In the middle of a lecture on data structures and algorithms, David Chesney might start telling the students about sailboats — just to shake them from their lecture daze and get them to listen.
“Generally, most of my computer science professors don’t stray too far from computer architecture or code snippets,” says Chelsea LeBlanc, a senior and LSA computer science major from Plymouth, recalling the sailboat story Chesney told the first day of her Data Structures and Algorithms course.
“He got the students’ attention,” she says. “And when the stories did relate to the material, it made it that much easier to remember key points in the lecture.”
Storytelling, that traditional staple of the kindergarten or pre-school classroom, isn’t just for the youngest students, say some U-M instructors who are discovering the value of stories to aid college student instruction.
Chesney, a lecturer in the Department of Electrical Engineering and Computer Science, College of Engineering, says storytelling helps illustrate important points, gives coherent meaning to seemingly divergent topics and helps students remember content. He says stories also break up a long lecture.
“Engineering educators may feel that telling stories is a distraction or divergence to communicating the necessary content of a course. However, it is possible to use story-telling as an improvement to traditional teaching techniques,” he says.
“In end-of-semester evaluations, they always ask for more and say that the stories really added to the class,” Chesney says.
“Hearing stories about a professor’s life and experience turns them from a course audio-track into a real person,” LeBlanc says.
“I’ve never had another professor use storytelling in class. I’ve also never had the core lessons and material of a course stick with me as strongly as they did in that course.”
After a 22-year career at General Motors, Chesney became a lecturer at U-M 12 years ago. The new lecturer first used storytelling as a way to reach students.
“I just started doing it. As students became more and more responsive to it, I thought that maybe I was on to something. So, I started doing a little research on techniques and trying to figure out why it is such a successful technique,” he says. Through research, Chesney collected enough material to produce three papers — one of which won a best paper award — on the subject, which he presented to the American Society for Engineering Education. Among other findings, he offers do’s and don’ts for faculty who want to explore storytelling.
First, Chesney urges sticking to the essentials of stories and avoiding unimportant details. He says to watch students’ reactions to see if the story is engaging them. Avoid stories that are in poor taste, but don’t be afraid, when appropriate, to tell personal stories.

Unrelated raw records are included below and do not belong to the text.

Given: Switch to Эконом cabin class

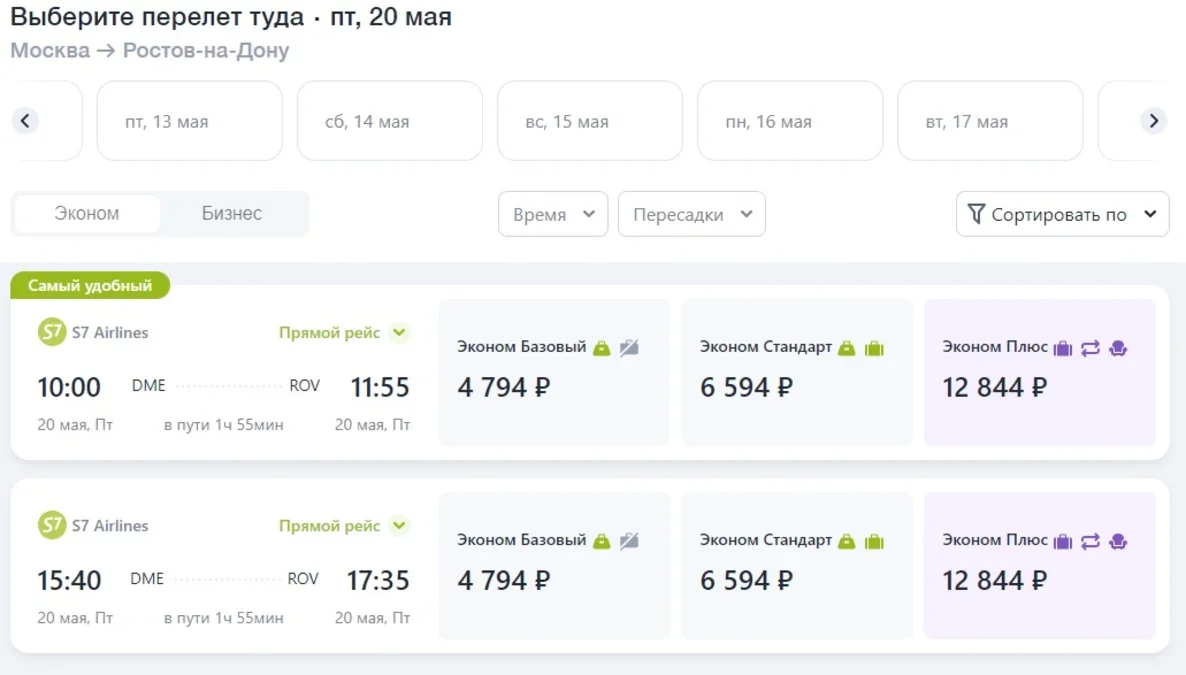Looking at the screenshot, I should click(x=87, y=214).
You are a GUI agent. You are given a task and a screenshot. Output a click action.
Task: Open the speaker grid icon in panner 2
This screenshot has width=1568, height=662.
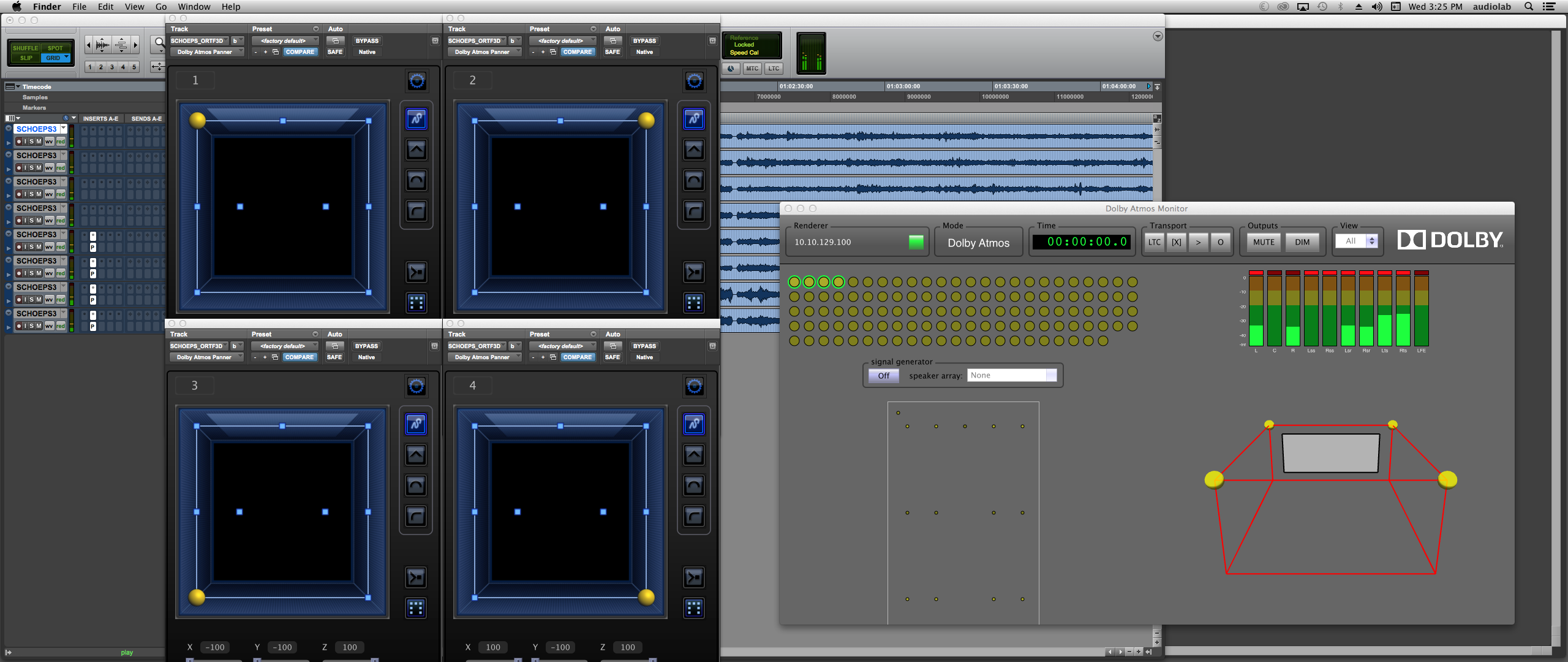[693, 303]
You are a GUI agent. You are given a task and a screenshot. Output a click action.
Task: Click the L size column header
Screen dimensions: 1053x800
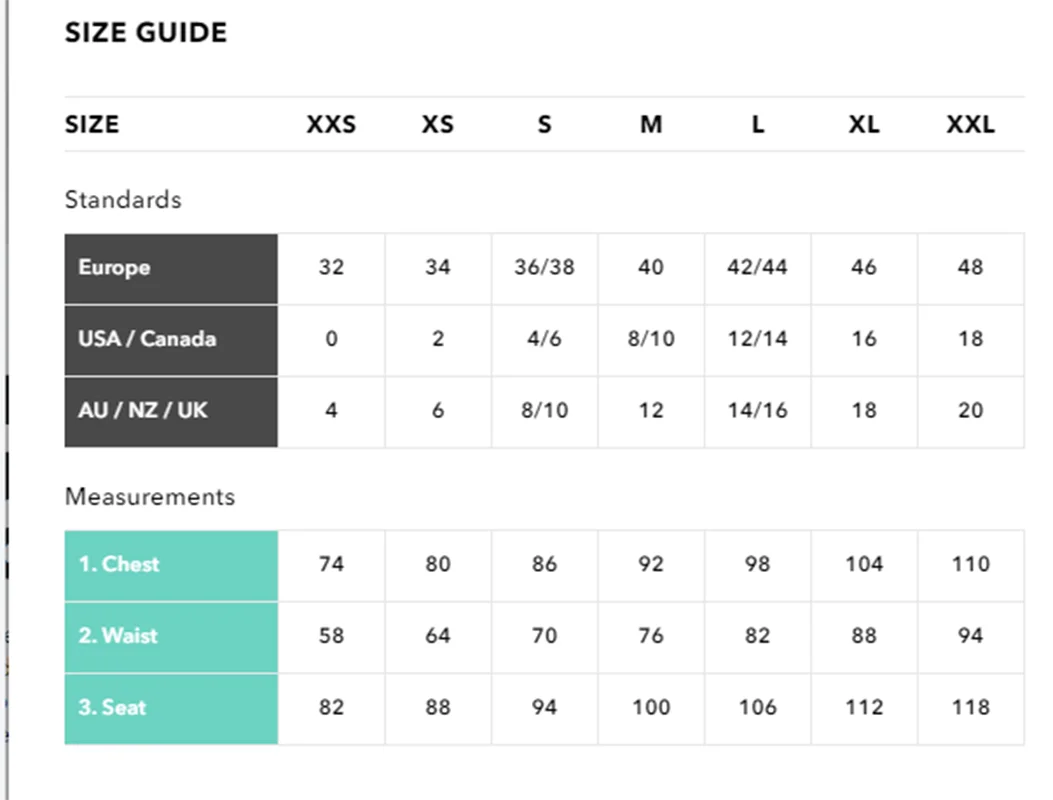pyautogui.click(x=758, y=125)
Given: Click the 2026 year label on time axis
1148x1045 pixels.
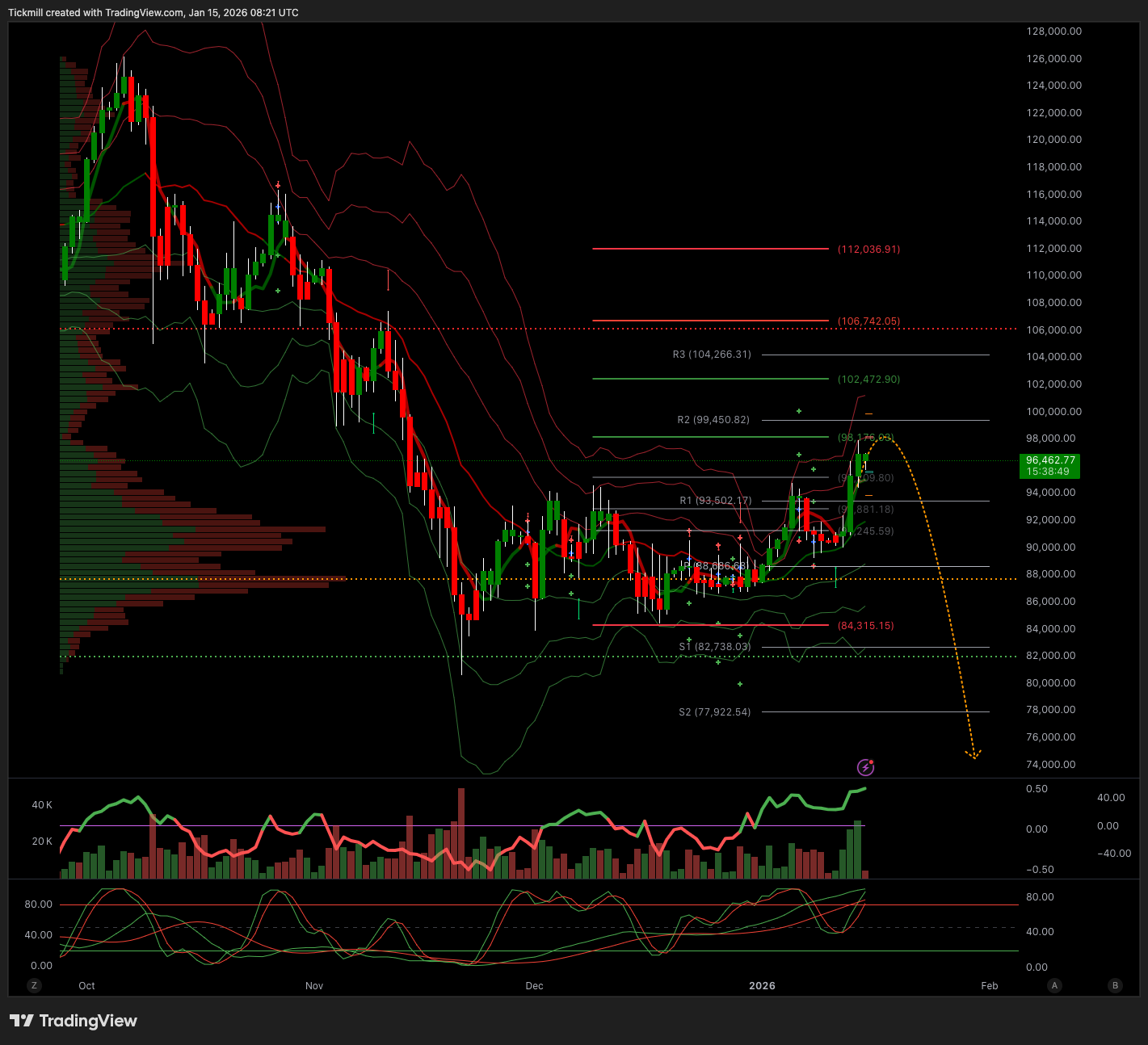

Chesney says while it makes sense to assume that some faculty are more natural storytellers than others, any faculty member can learn to develop the ability.
“I noticed that when I told a story, my students would listen much more closely to what I told them,” says Erik Hildinger, an engineering lecturer who, like Chesney, had a first career before he became a lecturer. A practicing attorney in the Detroit area for about 15 years before teaching, he recalls reading a law text that touted the value of storytelling as a way to convey information to jurors. “It’s actually a technique employed by successful plaintiffs’ attorneys in civil actions,” Hildinger says. While he didn’t use the technique as a lawyer, he does as a lecturer.
“I have the impression that students watch more visual entertainment than we did, even a generation ago,” Hildinger says, adding studies suggest the same. He says storytelling takes advantage of modern students’ receptiveness to visual stimulation, as stories can paint a picture. “I notice too that students seem to recall the stories, and you can refer to them briefly in class to remind them of what you’ve taught,” Hildinger says.
While he does plan stories for particular lectures, “They often come to me on the spot. I often tell of things that have happened to me, but I’ll use any good story,” he says.
Lecturer David Chesney offers a simple story about courage:
“Part of the reason that I became a college professor is that my Norelco Triple Header broke. Although my day job was as a middle manager in the automotive industry, I taught whenever I could, and realized that teaching was my true passion.
“Back to my Norelco. It broke. Being both frugal and an engineer, I decided to fix it. I went to a local store to purchase the parts and was amazed at how expensive they were. In the same aisle were shaving cream and blade shavers. I am embarrassed to say that I had never blade-shaved by the age of 40. To save money, I decided to try.
“That night after tucking my children into bed, I closed the bathroom door and lathered my face. I was nervous. I emerged from the bathroom 45 minutes later, blood-soaked red tissues hanging from my face. However, I could claim a partial victory because I had learned a new skill.
“One might ask what my shaver has to do with teaching. At the end of that year, I was mentally cataloging my major accomplishments that year. The first was learning how to blade shave. The second was — there was no second major accomplishment. I decided it was time for a change. I soon left my job for a full-time teaching position.
“The lesson: It takes courage and sometimes a little bloodshed to acquire a new skill like storytelling.”